New York – An executive order signed by Governor Cuomo that would cut state funding to any entity that discriminates against individuals who practice alternative lifestyles has caused concern in the Jewish community, but according to a source in Albany, those worries are completely unfounded.
Executive Order 177 was signed by Governor Cuomo on February 4th, and was designed to “further protect New Yorkers’ civil rights by banning all state agencies and authorities from doing business with companies that promote or tolerate discrimination.”
But while some have wondered aloud if the order would force yeshivos to choose between accepting much needed state funding or admitting students whose moral values are in conflict with religious law, the source said that those concerns are much ado about nothing because by definition, an executive order cannot supersede the Constitution and its statutes.
The source, who spoke to VIN News on condition of anonymity, said that the governor’s order was subject to all religious protections currently offered by the First Amendment, which would exempt religious schools, synagogues and, possibly, non-profit communal organizations.
Cuomo originally announced the new initiative last Saturday at a Human Rights Campaign event taking place in Manhattan, reported NBC News (http://nbcnews.to/2BLTN64). In his remarks, the governor faulted President Donald Trump for allowing discrimination against those who practice alternative lifestyles by providing religious liberty protections under federal law.

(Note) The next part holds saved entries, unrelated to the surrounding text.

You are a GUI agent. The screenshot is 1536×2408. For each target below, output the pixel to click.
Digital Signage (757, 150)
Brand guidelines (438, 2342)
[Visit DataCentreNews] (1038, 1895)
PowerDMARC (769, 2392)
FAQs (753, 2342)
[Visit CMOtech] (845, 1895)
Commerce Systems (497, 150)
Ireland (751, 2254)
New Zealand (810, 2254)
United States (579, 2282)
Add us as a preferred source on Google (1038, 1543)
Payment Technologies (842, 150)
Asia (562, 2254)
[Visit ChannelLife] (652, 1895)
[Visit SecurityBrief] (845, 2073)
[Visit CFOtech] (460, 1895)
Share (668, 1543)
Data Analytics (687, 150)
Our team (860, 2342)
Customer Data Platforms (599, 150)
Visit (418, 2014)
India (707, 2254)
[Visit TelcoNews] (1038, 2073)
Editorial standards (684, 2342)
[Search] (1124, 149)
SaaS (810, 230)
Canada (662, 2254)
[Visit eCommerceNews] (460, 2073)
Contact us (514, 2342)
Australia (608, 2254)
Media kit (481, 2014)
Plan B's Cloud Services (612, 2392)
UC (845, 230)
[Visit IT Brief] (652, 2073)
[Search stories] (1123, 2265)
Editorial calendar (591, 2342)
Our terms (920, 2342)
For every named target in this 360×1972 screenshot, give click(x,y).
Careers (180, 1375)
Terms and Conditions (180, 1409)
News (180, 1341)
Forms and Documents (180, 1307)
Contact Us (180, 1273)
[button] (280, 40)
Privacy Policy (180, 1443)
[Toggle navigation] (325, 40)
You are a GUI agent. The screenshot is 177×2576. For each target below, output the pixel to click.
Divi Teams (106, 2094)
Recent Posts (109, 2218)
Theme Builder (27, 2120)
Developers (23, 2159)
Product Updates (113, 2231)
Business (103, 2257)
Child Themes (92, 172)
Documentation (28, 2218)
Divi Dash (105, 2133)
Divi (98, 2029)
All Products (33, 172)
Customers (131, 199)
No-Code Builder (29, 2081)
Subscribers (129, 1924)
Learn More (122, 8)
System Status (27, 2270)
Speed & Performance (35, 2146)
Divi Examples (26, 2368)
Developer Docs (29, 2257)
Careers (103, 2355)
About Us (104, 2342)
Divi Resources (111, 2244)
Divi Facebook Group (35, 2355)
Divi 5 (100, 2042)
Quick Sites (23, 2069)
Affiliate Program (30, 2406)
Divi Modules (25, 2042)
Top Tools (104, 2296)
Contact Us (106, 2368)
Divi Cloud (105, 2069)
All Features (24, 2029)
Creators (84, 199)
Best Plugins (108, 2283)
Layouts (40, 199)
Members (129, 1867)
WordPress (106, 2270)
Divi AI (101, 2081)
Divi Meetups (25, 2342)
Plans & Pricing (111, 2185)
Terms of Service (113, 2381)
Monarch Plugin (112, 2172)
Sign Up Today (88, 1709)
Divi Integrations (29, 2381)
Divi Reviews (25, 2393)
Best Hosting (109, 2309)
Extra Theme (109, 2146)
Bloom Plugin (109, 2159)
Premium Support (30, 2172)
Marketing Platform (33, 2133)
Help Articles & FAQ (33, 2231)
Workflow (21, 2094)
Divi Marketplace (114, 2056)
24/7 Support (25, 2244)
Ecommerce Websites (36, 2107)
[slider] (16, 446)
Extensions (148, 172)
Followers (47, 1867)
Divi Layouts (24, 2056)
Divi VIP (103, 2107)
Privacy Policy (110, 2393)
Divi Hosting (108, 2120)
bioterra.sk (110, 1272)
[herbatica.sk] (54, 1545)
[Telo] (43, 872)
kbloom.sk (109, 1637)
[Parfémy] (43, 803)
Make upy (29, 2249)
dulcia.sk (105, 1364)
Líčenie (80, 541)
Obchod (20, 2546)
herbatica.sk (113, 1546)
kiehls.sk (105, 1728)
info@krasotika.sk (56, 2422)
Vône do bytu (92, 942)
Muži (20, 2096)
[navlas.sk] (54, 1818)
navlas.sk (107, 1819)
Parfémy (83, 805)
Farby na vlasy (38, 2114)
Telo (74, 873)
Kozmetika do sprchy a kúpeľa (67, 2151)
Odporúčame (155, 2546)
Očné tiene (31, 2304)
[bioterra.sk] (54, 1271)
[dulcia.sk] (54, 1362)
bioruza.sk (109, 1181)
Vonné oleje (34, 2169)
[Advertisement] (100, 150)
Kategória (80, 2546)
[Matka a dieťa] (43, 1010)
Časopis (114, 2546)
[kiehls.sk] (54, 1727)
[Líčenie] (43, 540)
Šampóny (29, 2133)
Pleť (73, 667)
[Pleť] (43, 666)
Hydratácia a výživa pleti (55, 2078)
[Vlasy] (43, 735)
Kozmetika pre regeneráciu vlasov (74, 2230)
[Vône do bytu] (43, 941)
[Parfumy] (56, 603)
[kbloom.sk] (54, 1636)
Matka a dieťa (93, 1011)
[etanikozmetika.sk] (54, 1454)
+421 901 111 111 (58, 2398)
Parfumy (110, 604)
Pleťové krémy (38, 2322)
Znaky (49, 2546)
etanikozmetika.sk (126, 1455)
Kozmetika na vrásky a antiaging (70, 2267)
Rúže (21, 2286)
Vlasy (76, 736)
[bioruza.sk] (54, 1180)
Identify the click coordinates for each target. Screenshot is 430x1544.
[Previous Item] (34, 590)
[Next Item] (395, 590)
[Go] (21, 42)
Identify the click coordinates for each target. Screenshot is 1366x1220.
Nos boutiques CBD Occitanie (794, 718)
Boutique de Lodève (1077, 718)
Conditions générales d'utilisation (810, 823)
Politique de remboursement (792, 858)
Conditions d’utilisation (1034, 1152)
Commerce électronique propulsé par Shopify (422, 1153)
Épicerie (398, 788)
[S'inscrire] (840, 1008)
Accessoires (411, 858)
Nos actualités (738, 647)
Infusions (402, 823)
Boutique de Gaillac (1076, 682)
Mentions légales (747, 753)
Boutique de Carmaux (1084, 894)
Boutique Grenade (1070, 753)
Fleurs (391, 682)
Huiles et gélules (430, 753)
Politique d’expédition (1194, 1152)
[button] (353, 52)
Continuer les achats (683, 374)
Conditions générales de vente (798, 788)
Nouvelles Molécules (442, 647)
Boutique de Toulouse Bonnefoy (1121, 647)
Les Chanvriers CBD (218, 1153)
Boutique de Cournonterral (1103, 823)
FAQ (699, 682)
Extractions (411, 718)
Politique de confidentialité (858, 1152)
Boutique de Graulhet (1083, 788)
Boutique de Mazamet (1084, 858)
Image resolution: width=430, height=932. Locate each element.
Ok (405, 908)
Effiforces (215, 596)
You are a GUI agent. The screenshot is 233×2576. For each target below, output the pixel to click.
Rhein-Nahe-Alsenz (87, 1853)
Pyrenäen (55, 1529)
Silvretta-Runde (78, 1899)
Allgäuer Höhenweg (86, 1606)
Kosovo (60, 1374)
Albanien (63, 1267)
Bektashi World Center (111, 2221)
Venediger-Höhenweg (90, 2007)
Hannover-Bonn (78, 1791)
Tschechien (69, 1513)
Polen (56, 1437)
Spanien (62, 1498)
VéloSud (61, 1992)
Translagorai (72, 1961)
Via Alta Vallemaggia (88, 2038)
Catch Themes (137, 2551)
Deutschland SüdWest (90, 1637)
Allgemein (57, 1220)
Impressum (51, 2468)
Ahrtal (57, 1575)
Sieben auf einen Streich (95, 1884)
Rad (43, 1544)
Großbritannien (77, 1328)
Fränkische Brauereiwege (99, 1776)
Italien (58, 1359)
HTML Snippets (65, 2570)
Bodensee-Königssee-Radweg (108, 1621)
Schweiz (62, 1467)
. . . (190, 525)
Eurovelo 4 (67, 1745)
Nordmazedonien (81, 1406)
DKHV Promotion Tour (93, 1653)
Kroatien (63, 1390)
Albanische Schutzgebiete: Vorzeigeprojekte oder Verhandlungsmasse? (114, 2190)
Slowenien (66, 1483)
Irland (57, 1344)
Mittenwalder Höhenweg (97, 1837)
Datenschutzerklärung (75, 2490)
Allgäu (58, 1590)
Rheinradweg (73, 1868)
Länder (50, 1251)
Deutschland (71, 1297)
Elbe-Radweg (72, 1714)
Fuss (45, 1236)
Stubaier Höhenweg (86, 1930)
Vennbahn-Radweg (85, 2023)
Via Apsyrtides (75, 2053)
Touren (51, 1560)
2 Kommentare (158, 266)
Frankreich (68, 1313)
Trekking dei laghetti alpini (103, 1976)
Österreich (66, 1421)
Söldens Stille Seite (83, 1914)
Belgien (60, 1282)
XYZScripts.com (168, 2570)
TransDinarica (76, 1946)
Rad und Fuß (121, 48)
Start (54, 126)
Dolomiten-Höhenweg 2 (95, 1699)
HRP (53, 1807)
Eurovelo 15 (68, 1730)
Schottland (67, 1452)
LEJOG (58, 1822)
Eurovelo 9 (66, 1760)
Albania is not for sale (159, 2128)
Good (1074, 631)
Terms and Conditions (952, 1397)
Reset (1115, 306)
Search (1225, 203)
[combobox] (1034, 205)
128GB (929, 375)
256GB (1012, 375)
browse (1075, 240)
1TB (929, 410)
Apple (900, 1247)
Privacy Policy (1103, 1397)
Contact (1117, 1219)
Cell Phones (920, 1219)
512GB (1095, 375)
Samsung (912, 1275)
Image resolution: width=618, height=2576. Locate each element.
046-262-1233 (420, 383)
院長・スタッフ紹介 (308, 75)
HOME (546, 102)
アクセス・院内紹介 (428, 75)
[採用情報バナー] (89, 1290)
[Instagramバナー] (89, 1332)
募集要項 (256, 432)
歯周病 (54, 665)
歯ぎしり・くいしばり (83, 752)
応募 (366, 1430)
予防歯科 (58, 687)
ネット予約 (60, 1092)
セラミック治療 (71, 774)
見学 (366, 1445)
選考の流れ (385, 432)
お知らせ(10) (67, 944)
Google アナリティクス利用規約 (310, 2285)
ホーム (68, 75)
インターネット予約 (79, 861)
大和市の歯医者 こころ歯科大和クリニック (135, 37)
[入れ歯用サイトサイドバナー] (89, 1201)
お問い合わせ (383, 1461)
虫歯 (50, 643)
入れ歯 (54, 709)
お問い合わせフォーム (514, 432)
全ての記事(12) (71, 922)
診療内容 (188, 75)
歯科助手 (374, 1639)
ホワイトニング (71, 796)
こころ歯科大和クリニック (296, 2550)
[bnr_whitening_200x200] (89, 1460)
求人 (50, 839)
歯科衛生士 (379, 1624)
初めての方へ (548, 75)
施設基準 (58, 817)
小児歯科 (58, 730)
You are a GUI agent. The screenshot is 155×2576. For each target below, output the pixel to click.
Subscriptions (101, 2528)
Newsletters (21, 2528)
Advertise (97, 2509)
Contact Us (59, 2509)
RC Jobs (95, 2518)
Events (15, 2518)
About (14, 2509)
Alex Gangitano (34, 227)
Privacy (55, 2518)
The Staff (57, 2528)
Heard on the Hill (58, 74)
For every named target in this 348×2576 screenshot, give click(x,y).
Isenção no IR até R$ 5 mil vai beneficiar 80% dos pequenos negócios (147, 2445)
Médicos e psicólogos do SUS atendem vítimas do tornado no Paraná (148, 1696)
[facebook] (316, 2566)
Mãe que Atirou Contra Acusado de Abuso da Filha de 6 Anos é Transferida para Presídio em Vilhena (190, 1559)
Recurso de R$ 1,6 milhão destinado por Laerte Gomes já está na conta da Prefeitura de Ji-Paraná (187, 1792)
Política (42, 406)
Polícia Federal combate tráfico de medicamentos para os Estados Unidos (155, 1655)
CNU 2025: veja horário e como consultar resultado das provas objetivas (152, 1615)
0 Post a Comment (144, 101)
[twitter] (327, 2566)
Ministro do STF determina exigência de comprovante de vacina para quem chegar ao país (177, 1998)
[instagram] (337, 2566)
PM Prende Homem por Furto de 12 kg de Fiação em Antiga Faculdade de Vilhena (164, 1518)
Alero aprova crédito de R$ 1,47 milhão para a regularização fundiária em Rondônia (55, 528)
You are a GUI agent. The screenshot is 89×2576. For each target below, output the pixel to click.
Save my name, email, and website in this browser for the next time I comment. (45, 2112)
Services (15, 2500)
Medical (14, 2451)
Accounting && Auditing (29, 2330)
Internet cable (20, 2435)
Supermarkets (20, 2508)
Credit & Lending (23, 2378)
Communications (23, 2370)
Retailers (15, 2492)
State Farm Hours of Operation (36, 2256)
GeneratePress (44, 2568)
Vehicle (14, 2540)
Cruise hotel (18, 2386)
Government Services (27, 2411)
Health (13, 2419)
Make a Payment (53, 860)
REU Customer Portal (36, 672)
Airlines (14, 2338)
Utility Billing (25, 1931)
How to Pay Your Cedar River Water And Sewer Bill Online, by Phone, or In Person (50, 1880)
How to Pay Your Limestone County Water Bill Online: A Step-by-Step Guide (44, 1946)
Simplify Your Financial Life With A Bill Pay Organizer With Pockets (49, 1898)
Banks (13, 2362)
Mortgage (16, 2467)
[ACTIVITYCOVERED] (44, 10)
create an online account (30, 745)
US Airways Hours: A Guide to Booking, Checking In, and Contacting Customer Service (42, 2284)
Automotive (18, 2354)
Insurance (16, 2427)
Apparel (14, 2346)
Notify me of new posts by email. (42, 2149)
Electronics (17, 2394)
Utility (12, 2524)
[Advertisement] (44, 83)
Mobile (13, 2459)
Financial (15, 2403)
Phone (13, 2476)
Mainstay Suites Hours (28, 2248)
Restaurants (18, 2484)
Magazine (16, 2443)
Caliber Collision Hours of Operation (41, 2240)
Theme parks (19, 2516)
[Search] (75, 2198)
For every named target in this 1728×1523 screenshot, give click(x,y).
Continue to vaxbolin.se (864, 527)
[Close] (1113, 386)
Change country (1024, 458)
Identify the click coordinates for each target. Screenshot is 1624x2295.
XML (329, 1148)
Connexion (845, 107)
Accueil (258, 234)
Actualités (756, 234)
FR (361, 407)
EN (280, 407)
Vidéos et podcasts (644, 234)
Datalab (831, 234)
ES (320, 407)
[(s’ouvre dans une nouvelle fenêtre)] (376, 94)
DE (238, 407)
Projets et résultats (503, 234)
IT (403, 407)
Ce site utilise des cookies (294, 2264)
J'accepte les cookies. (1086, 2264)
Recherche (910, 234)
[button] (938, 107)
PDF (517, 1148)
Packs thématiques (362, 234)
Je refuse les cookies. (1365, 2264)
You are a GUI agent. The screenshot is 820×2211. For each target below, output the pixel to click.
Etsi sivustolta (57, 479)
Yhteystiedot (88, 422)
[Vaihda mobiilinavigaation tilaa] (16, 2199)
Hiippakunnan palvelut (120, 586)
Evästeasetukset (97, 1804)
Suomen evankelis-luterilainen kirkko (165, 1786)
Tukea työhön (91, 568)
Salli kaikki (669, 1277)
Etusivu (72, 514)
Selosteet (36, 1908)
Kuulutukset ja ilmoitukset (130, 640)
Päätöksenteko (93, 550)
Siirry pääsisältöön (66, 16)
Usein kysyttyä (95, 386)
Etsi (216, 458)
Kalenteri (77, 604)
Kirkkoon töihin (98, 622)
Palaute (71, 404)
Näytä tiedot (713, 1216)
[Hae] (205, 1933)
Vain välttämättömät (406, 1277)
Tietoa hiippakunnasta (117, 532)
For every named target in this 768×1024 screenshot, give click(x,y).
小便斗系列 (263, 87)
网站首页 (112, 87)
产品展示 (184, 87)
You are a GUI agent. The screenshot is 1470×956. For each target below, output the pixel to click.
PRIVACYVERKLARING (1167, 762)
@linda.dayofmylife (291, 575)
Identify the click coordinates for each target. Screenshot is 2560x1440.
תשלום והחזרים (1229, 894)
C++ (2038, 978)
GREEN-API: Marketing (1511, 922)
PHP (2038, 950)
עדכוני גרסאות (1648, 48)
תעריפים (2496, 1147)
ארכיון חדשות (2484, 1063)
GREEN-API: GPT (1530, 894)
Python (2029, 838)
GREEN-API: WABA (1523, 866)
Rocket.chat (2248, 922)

“What that means is a business can refuse to serve LGBTQ individuals because it violates their religious beliefs,” said Cuomo. “They did that. So today I’m signing an executive order prohibiting New York State government from doing business with any entity that discriminates against any New Yorker, period.”
Assemblyman Dov Hikind, who criticized Cuomo on Twitter earlier in the week for refusing to respect cultural sensitivities, said that he was pleased to hear that the finer points of the executive order had been clarified and would be tolerant of religious sensitivities.
“We are living in a period now where practically everyone in the Democratic party is running for president and everyone want to be to the left of the left,” Hikind told VIN News. “We have gotten to the point where people have moved so far to the left that they just fall off the cliff.”